Pope Francis condemns 'fragmented solutions' to migration crisis

Pope Francis visiting the Mytilene refugee camp on Lesbos, Greece Photo: Vatican News

 MYTILENE – From the island of Lesbos on the final day of his east Mediterranean visit, Pope Francis spoke out on the migration crisis and denounced Europe’s “walls proposed as a solution,” Vatican sources said.

  “We are in the age of walls and barbed wires,” said the pontiff after meeting migrants in refugee camps on the island. 

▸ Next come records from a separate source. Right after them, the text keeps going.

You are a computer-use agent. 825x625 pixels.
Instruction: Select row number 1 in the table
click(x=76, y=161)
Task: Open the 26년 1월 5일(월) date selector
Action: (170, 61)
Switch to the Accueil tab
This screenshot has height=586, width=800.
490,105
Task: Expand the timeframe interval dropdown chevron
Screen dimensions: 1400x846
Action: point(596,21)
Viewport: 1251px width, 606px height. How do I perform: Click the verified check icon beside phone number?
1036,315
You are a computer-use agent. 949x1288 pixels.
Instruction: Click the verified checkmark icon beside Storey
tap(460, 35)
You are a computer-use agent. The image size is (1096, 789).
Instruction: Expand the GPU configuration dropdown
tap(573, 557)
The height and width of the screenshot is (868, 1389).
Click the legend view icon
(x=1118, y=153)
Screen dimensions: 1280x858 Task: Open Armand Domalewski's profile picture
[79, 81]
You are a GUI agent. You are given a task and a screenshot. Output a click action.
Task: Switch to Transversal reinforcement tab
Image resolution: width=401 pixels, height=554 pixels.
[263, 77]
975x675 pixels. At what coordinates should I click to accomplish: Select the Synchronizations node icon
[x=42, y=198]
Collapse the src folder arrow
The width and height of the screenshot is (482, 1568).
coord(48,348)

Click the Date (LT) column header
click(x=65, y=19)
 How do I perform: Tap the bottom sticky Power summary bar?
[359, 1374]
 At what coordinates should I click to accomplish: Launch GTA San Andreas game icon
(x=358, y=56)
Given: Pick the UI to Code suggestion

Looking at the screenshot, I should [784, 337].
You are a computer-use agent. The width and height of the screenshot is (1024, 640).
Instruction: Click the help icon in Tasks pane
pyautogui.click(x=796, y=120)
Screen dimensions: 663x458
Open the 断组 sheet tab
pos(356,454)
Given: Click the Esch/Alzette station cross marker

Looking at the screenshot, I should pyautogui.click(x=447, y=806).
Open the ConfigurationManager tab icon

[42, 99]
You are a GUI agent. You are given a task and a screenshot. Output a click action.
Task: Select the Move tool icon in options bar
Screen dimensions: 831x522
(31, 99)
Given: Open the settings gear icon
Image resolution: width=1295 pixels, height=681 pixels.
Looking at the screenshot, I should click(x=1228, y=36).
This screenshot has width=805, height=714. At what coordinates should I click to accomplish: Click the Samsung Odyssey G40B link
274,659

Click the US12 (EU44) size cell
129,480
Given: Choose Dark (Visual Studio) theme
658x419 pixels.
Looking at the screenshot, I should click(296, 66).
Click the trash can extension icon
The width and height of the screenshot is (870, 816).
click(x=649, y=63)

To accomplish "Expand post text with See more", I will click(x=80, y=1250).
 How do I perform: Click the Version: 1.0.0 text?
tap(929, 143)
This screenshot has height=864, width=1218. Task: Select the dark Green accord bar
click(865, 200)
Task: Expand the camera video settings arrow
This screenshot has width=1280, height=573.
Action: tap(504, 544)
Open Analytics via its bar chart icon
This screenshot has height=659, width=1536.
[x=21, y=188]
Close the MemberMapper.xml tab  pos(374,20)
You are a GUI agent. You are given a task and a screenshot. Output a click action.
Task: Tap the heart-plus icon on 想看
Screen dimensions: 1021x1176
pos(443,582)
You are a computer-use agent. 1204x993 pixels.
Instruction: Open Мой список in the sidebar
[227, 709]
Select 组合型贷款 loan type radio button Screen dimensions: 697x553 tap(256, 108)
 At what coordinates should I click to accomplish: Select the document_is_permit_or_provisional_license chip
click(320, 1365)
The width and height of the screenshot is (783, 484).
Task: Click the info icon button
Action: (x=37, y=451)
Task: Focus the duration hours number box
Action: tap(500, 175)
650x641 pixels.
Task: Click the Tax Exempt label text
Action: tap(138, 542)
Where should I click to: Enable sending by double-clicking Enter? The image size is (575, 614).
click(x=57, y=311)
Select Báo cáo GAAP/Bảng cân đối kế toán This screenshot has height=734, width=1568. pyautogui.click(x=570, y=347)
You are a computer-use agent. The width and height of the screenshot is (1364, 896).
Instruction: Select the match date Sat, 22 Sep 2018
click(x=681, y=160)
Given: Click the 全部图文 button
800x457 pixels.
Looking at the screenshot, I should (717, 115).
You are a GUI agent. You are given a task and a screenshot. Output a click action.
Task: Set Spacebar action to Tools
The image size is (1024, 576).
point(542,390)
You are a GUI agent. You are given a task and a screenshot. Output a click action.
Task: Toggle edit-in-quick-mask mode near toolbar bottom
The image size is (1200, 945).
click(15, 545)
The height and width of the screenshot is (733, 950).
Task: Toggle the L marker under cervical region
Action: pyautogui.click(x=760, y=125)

 “Of course, we understand fears and insecurities, difficulties and dangers.” However, he said, “it is sad to hear, as solutions, the use of mutual funds to build walls, to build barbed wire fences.”

 This is Pope Francis’ second visit to the island and its refugee camps, having first been in 2016. He said that since that trip unfortunately “little has changed.”

 “In Europe there are those who persist in treating the problem as business that does not concern them. This is tragic. The root causes must be addressed, not the poor people who pay the consequences, even being used for political propaganda.”

 On Lesbos, Francis listened to the testimonies of refugees and volunteers and stressed that "migration is not a problem in the Middle East and North Africa, in Europe and in Greece. It is a problem of the world, a humanitarian crisis that affects everyone.”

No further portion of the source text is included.